Replication is enabled for all paid Upstash databases. The data is replicated to multiple instances. Replication provides you high availability and better scalability.

High Availability

Replication makes your database resilient to failures because even one of the replicas is not available, your database continues to work.

There are two types of replicas in Upstash Redis: primary replicas and read replicas. Primary replicas handle both reads and writes, while read replicas are used only for reads. In all database types, multiple primary replicas ensure that if one fails, your database continues to function.

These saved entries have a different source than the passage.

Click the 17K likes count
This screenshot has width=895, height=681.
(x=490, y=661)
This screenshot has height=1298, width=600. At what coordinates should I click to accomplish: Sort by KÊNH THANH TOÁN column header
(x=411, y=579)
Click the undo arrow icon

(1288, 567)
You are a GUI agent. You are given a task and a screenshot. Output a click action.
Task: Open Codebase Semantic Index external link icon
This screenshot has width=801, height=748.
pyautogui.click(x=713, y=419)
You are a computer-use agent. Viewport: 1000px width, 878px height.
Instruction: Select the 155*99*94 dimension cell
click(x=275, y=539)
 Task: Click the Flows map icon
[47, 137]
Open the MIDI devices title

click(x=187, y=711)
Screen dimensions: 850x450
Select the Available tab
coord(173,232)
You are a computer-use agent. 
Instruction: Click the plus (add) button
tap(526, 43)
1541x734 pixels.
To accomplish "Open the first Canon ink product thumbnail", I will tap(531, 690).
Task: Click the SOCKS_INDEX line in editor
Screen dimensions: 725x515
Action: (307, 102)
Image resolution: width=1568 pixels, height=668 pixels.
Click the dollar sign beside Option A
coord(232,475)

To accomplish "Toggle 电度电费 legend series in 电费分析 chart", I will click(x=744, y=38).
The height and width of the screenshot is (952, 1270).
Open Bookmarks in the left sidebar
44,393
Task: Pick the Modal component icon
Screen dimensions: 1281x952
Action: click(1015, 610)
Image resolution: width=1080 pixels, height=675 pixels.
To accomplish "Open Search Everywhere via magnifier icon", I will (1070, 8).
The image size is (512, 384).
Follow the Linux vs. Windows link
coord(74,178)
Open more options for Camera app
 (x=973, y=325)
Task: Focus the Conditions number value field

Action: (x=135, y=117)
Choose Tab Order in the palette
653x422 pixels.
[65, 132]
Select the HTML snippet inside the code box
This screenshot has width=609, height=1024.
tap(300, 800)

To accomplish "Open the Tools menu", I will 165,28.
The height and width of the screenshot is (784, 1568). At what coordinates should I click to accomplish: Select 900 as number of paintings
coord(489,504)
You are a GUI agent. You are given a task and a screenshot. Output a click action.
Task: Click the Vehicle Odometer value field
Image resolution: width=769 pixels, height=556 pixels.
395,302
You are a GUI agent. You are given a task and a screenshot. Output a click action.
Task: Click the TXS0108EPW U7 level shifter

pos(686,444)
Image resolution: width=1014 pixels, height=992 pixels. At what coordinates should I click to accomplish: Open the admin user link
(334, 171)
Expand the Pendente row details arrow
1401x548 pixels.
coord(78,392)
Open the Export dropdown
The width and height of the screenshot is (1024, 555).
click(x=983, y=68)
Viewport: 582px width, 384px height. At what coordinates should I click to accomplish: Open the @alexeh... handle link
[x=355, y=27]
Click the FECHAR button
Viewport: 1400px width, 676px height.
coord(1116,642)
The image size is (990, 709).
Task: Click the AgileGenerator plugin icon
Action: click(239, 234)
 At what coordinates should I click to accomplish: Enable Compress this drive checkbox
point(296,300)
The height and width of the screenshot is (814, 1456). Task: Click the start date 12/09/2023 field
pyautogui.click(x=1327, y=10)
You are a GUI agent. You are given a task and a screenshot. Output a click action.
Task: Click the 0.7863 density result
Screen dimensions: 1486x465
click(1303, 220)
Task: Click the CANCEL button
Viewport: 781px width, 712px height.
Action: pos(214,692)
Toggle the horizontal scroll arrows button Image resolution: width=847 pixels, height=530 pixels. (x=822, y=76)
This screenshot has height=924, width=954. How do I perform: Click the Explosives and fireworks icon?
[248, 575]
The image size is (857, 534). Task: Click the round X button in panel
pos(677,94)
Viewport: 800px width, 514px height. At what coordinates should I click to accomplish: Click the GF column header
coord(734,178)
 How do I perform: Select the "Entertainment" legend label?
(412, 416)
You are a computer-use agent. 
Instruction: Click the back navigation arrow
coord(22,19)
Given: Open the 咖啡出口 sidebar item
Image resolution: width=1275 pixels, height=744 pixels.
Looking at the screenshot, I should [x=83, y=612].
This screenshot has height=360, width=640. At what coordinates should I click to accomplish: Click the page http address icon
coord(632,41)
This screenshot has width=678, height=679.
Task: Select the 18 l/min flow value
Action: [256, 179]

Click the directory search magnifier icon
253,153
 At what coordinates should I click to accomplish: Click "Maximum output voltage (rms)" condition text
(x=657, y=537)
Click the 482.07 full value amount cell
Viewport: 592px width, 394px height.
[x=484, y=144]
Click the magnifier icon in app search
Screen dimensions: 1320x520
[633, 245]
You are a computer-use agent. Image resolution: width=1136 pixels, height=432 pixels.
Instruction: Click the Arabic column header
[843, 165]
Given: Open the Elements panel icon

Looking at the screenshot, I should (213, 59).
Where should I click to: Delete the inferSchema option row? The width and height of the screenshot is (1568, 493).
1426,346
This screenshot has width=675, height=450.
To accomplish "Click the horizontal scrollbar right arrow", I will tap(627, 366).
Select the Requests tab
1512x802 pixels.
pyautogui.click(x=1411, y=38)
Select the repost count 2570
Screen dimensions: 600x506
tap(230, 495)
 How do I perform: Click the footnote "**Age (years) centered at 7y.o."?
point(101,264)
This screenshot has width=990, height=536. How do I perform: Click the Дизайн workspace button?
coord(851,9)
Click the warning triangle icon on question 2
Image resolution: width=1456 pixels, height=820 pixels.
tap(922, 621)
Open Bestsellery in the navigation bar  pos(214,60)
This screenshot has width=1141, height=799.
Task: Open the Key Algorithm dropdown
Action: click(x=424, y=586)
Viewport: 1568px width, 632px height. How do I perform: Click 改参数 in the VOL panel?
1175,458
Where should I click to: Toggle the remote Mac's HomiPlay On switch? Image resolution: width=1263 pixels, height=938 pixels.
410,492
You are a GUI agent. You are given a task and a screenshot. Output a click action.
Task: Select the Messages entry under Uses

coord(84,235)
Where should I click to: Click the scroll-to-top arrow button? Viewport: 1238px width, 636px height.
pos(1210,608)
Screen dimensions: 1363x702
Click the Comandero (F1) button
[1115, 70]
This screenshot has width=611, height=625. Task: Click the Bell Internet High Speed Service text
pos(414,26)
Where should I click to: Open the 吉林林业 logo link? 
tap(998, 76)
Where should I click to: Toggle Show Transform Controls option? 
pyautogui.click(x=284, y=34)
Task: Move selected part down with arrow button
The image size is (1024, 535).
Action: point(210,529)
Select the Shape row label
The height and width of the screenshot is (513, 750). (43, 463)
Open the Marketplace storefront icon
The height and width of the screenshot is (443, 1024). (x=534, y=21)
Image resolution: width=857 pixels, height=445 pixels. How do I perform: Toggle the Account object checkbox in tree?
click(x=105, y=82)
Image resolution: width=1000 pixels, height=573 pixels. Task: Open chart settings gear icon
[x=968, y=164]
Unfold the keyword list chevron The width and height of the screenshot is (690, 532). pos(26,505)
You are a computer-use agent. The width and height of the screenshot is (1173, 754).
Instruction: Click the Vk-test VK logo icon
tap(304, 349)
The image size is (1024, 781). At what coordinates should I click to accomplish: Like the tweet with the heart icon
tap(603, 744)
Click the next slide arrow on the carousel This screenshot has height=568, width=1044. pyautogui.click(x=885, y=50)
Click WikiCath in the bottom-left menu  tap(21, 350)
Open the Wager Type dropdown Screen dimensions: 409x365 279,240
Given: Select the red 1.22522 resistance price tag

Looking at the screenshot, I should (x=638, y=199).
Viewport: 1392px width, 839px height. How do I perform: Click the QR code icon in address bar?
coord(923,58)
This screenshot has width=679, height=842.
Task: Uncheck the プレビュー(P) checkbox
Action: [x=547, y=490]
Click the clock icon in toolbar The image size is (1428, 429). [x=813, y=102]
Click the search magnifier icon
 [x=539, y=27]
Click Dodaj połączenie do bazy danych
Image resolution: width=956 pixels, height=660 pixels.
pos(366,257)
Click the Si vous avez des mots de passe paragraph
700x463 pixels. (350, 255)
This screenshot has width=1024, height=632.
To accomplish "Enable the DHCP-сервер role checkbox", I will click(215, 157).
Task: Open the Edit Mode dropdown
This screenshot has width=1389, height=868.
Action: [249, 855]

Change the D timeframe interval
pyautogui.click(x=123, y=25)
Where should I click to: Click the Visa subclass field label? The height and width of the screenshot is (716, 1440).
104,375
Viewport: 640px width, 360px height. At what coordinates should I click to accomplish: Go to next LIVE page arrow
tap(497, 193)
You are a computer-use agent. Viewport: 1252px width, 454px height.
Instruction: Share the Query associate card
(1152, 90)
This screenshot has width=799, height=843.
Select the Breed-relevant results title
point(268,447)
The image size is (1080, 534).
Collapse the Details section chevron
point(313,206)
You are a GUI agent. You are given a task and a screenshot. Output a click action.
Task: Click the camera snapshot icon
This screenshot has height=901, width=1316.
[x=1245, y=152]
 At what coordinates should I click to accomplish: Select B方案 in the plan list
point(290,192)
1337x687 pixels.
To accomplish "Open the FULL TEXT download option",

In free and pay-as-you-go databases, there is one read replica per region. If it fails, your database remains operational, and you can still read from the primary replicas, though with higher latency. In Pro and Enterprise databases, multiple read replicas ensure that if one fails, your database remains operational, and you can read from the other read replicas without any additional latency.

Better Scalability

In a replicated database, your requests are evenly distributed among the replicas using a round-robin approach. As your throughput requirements grow, additional replicas can be added to the cluster to handle the increased workload and maintain high performance. This scalability feature ensures that your database can effectively meet the demands of high throughput scenarios.

Architecture

We use the single leader replication model. Each key is owned by a leader replica and other replicas become the backups of the leader. Writes on a key are processed by the leader replica first then propagated to backup replicas. Reads can be performed from any replica. This model gives a better write consistency and read scalability.

Consistency

Each replica in the cluster utilizes a failure detector to monitor the status of the leader replica. In the event that the leader replica fails, the remaining replicas initiate a new leader election process to select a new leader. During this leader election round, which is the only unavailability window for the cluster, there may be a short period of time where your requests can be temporarily blocked.

However, once a new leader is elected, normal operations resume, ensuring the continued availability of the cluster. This mechanism ensures that any potential unavailability caused by leader failure is minimized, and the cluster can quickly recover and resume processing requests.